[Note: After today’s post, the next one will be on May 19. Off to Machu Picchu.}

“One of the most salient features of our culture is that there is so much bullshit.” Harry G. Frankfort, On Bullshit.

“The Film Snob’s stance is one of proprietary knowingness—the pleasure he takes in movies derives not only from the sensory experience of watching them, but also from knowing more about them than you do, and from zealously guarding this knowledge from the cheesy, Julia Roberts-loving masses, who have no right whatsoever to be fluent in the works of Sam (White Dog) Fuller and Andrei (the original Solaris) Tarkovsky.”  David Kamp with Lawrence Levi, The Film Snob’s Dictionary.

“In 1934, the summer before I entered third grade, my grandmother mistook Andrew Imhof for a girl.” Curtis Sittenfeld, American Wife.

“In later years, holding forth to an interviewer or to an audience of aging fans at a comic book convention, Sam Clay liked to declare apropos of his and Joe Kavalier’s greatest creation, that back when he was a boy, sealed and hog-tied inside the airtight vessel known as Brooklyn, New York, he had been haunted by dreams of Harry Houdini.” Michael Chabon, The Amazing Adventures of Kavalier & Clay.

“I have a friend who’s an artist and he’s sometimes taken a view which I don’t agree with very well.” Richard P. Feynman, The Pleasure of Finding Things Out.

“Imagine yourself on a moonlit night in mid-August in the Marine Biological Laboratory in Woods Hole, Massachusetts.”  Garland Allen and Jeffrey Baker, Biology: Scientific Process and Social Issues.

“To be honest I thought the road trip would be a caper.” Michael Paterniti, Driving Mr. Albert: A Trip Across America with Einstein’s Brain.

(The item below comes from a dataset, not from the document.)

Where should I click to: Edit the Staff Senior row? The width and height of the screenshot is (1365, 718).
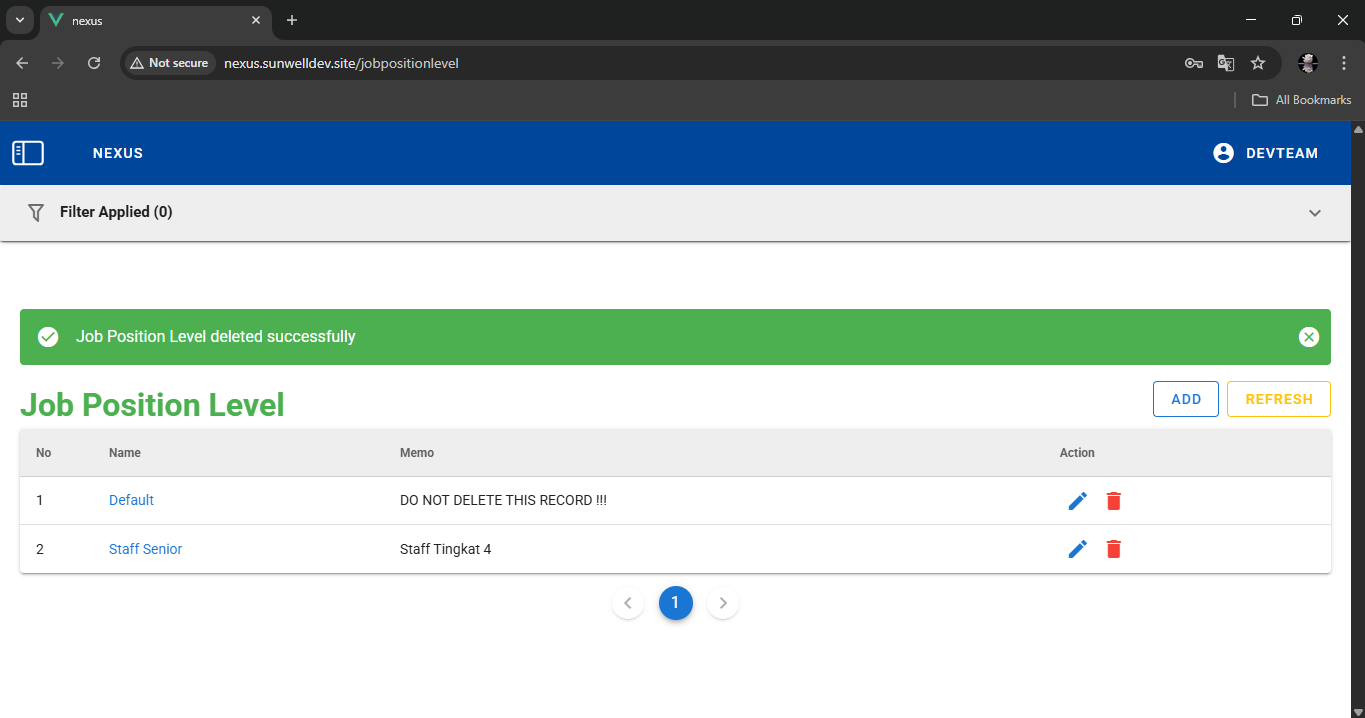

“Once, in those dear dead days, almost, but not quite beyond recall, there was a view of science that commanded widespread popular and academic assent.” Philip Kitcher, The Advancement of Science: Science without Legend, Objectivity without Illusions.

“Manhattan is shaped like an ocean liner or a lozenge or like a paramecium (what remains of the protruding piers, its cilia) or like a gourd or like some sort of fish, a striped bass, say, but most of all like a luxury liner, permanently docked, going nowhere.”  Phillip Lopate, Waterfront: A Journey Around Manhattan.

“Making one’s home in an unpublished novel wasn’t without its compensations.”  Jasper Fforde, The Well of Lost Plots.

“She was running, running as she had done before in her dreams, except this wasn’t a dream, even though with the flares dropping, as slowly as petals, and the yellow light, and the dark streets with the orange glow on the skyline it could easily be a dream, a horror dream.”  Robert Wilson, The Company of Strangers.

“The girl screamed once, only the once, but it was enough.” Ian Rankin, Exit Music.

“When the old man died, there was probably no great joy in heaven; and quite certainly little if any real grief in Charlbury Drive, the pleasantly unpretentious cul-de-sac of semi-detached houses to which he had retired.”  Colin Dexter, The Secret of Annexe 3.